▸ **Work instruction**:
Below are entries; copy exactly the lines from the one with "顺服与蒙福 (26, 1681)" through the one with "1. интеграциони турнир", both included, and leave out the rest.
BEGIN Extracted data
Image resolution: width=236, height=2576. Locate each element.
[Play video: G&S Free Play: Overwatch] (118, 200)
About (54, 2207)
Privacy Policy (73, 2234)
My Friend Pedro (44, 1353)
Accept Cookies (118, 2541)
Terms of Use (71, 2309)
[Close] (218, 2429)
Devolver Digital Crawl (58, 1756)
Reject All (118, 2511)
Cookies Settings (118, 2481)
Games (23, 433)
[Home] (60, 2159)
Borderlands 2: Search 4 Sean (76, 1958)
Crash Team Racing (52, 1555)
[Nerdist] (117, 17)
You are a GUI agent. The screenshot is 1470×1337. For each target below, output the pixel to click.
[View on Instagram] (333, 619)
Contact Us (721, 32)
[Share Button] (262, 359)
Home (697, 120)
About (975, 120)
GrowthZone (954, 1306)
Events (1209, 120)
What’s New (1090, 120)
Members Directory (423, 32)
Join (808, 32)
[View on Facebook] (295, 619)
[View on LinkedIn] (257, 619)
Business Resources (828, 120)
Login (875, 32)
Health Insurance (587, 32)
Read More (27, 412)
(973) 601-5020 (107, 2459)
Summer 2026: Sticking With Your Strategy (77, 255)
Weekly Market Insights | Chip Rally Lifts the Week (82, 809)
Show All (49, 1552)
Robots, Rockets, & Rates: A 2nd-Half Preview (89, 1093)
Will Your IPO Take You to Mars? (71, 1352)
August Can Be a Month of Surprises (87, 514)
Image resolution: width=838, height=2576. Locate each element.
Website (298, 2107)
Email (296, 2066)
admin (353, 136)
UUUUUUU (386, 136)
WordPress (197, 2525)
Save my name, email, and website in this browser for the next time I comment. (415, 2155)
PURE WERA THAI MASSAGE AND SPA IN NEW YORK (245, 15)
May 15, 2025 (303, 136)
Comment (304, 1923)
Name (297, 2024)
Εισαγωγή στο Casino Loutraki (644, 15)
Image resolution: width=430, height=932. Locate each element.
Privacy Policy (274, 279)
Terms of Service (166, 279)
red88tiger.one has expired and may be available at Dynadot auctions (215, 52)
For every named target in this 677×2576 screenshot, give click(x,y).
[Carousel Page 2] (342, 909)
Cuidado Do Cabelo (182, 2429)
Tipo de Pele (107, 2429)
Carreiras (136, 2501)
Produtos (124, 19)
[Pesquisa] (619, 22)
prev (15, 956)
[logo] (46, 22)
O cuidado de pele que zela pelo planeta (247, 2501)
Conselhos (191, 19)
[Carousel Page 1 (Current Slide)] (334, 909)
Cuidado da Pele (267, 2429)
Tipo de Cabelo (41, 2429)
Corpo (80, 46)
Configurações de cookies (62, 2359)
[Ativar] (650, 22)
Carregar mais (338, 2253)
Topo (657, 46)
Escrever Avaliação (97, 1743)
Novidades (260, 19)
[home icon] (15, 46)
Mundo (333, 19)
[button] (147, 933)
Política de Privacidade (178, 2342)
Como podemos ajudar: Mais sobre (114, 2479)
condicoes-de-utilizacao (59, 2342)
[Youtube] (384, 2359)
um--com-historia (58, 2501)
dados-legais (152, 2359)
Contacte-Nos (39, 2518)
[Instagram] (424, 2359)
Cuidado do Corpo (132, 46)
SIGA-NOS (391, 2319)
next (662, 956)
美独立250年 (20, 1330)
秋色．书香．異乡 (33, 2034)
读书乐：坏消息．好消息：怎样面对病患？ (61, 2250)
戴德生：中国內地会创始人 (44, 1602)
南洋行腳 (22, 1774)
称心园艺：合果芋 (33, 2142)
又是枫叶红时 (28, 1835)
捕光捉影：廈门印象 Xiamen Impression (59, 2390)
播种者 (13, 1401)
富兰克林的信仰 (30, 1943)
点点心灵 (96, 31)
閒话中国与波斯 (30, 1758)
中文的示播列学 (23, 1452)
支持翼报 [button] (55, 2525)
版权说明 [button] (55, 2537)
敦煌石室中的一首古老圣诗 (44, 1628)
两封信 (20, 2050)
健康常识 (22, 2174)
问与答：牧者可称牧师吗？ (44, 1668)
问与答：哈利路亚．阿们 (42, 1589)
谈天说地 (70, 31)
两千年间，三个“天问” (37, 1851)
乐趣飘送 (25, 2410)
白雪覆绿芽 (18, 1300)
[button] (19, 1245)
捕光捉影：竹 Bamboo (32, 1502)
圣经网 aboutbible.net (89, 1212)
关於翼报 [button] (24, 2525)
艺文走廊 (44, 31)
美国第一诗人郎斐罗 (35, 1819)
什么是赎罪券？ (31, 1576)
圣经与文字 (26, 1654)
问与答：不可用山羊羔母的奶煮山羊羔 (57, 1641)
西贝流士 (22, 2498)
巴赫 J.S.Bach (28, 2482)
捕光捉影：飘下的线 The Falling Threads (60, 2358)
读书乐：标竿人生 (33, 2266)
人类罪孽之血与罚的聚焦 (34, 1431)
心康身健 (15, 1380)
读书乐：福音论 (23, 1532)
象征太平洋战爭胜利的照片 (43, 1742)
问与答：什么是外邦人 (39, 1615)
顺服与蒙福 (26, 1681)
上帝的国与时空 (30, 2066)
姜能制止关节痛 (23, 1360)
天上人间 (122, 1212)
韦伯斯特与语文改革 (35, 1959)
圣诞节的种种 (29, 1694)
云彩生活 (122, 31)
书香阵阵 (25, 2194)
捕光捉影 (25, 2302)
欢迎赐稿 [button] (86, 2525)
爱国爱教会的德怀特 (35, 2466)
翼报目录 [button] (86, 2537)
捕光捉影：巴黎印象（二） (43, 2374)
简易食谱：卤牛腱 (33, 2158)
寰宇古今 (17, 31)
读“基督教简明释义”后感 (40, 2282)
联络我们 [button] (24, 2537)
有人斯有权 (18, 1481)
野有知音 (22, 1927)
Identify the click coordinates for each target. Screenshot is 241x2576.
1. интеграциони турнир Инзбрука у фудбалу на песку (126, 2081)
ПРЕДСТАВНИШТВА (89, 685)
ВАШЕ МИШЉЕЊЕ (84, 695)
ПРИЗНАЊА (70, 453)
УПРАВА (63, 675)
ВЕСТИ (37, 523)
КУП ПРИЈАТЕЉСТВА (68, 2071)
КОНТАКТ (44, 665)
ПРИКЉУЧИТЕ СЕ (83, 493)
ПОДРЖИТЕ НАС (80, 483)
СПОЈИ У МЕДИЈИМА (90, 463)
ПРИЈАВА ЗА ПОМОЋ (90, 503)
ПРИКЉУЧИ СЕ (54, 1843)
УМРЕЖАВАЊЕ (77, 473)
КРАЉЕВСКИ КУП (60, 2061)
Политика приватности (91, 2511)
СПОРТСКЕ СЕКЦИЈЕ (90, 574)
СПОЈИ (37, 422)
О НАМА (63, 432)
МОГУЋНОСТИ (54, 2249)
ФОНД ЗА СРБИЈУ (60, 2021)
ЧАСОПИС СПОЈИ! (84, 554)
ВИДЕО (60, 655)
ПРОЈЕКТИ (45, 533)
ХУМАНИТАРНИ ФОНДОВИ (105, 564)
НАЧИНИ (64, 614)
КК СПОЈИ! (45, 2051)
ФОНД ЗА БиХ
END Extracted data
▸ **Answer section**:
顺服与蒙福 (26, 1681)
上帝的国与时空 (30, 2066)
姜能制止关节痛 (23, 1360)
天上人间 (122, 1212)
韦伯斯特与语文改革 (35, 1959)
圣诞节的种种 (29, 1694)
云彩生活 (122, 31)
书香阵阵 (25, 2194)
捕光捉影 (25, 2302)
欢迎赐稿 [button] (86, 2525)
爱国爱教会的德怀特 (35, 2466)
翼报目录 [button] (86, 2537)
捕光捉影：巴黎印象（二） (43, 2374)
简易食谱：卤牛腱 (33, 2158)
寰宇古今 (17, 31)
读“基督教简明释义”后感 (40, 2282)
联络我们 [button] (24, 2537)
有人斯有权 (18, 1481)
野有知音 (22, 1927)
Identify the click coordinates for each target. Screenshot is 241x2576.
1. интеграциони турнир Инзбрука у фудбалу на песку (126, 2081)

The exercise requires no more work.